Platforms argue that they are only a technology provider, and they offer a paid access to this technology to service providers and requesters. Even the vocabulary they use has as an objective to remove any association with an employment relationship. Accordingly, riders are ‘onboarded’ rather than hired, they are ‘partners’ not workers, and a platform ‘processes rider invoices’ rather than pays them a wage.

With such narrowly defined role, additional layers of intermediaries that build up between riders and a platform might indeed go unnoticed (more or less purposefully) by that platform.

However, these are not issues that I would see as exceeding the capacity of platforms to act upon. With some regulatory encouragement, for instance recognising platform work as subordinated employment, a requirement of a personal delivery of service could easily be established. This would curtail the exploitative practices of additional intermediaries.

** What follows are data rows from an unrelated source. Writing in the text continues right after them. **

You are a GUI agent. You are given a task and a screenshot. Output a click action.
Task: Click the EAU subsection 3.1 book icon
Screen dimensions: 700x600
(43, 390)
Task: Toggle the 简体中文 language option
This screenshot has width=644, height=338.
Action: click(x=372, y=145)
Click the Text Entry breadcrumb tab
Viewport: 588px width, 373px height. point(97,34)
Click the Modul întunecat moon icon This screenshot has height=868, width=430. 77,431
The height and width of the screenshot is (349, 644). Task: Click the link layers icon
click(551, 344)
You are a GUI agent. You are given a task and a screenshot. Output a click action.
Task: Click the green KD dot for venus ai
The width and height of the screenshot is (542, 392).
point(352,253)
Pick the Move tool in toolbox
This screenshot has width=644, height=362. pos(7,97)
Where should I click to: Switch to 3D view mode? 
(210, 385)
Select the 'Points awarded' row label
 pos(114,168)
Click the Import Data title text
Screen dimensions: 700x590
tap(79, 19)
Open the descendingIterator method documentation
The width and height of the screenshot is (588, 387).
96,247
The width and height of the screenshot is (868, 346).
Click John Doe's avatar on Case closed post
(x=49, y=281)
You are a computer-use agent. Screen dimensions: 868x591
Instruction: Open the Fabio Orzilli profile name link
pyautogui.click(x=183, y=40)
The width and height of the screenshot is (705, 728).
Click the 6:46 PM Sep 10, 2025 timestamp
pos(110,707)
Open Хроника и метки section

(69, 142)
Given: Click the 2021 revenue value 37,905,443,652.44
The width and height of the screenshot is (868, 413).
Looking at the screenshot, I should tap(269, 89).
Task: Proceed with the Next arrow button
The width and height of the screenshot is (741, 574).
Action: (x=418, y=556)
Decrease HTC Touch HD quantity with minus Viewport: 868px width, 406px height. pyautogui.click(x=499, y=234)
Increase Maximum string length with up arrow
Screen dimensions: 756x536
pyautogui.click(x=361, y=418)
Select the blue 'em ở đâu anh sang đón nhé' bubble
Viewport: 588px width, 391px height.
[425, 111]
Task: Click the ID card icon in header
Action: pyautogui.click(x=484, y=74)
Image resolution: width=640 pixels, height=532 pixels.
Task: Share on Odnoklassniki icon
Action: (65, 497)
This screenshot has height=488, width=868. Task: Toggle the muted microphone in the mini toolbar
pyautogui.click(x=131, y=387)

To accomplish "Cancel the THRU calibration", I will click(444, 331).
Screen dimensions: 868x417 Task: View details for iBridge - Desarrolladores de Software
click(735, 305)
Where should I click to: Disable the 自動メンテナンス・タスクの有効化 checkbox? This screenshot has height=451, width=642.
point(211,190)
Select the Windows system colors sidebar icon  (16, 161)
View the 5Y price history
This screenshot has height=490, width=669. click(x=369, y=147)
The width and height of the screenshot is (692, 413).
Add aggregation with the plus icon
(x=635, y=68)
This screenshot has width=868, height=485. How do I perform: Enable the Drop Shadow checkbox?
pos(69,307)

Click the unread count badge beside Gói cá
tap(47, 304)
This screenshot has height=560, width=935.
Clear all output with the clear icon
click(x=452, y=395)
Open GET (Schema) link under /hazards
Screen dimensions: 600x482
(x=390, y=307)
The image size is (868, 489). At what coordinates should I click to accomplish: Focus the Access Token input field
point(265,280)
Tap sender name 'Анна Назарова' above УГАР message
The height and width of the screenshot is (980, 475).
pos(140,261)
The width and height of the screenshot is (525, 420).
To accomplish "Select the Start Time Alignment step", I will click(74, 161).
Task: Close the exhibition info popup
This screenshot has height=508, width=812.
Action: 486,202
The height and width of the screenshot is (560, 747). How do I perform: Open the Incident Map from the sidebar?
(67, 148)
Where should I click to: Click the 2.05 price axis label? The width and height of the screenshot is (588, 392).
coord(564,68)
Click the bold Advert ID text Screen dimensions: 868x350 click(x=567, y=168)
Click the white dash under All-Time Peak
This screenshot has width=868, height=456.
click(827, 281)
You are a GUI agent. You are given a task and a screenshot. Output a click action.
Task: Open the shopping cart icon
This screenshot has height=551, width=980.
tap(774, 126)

Are riders self-organising and how?

Due to their ambiguous employment status, riders lack recourse to any effective mechanisms for voicing their concerns vis-à-vis the platform and improving the terms and conditions of their work. An ‘independent contractor’ status is generally not considered compatible with trade union membership, and it is even not allowed in some countries in light of EU competition law. Therefore, self-organising is not uncommon among the riders as an attempt to rebalance the power and information asymmetries between them and a platform. It can take different forms, such as grass-roots unions, union-affiliated guilds, worker-led platform cooperatives or quasi unions. What these initiatives have in common is their bottom-up character. They also tend to replicate the technology used by the platform they work on, such as Internet-based apps and social media, for recruiting and mobilising members. Such initiatives can start as a Facebook group used for exchanging work tips and sharing experience, evolve into collectives with their own name and visual identification, to then get support and recognition from long standing unions.

It seems that at least some unions are willing to represent platform workers’ interests, even if they cannot always be formally their members. Such ‘union inclusiveness’, which was found also towards non-standard workers more generally, can derive from the union’s ideological orientations, but also more pragmatic considerations that allowing platforms to operate unchallenged risks undermining work and employment conditions also for other workers in these sectors.

What can the consequences of the gig economy on labour rights be if we don’t regulate already?

The aim of regulating platform work is to grant workers access to labour rights, including occupational safety and health. How important this is has become apparent in the light of the current health crisis and the Covid-19 pandemic. While workers are requested to isolate themselves and stop working when they are unwell, for riders, and many other groups of platform workers, these expectations are unrealistic. Without access to social protection and public health policies, in particular access to sickness benefits and leave, these workers simply cannot afford to stop working for fear of losing their income or even being disconnected by the platform.

How does platform work affect the rest of the job market?

This also extends to other rights and worker protections, for instance minimum wages, insurance, or protection against unfair dismissals. Allowing platforms to contract workers to perform work but without recognising it for employment relationship, means de facto denying access to basic rights and protections to this low-paid and vulnerable group of workers. But it was shown to have negative consequences also for other workers in these sectors, exerting downward pressures on wages or prompting employers to adopt similar technological solutions to allocate tasks and schedule work in a way to closely match staffing levels to demand, which results in unpredictable work hours and uncertain incomes. Regulating platform work is thus necessary to safeguard fair conditions of work for all, as well as serves public and social interests. Good news is that when we see past the technological hype, platform work shares many characteristics with other forms of non-standard or undeclared work, and so existing rules and policy options provide a sufficient starting point to regulate it.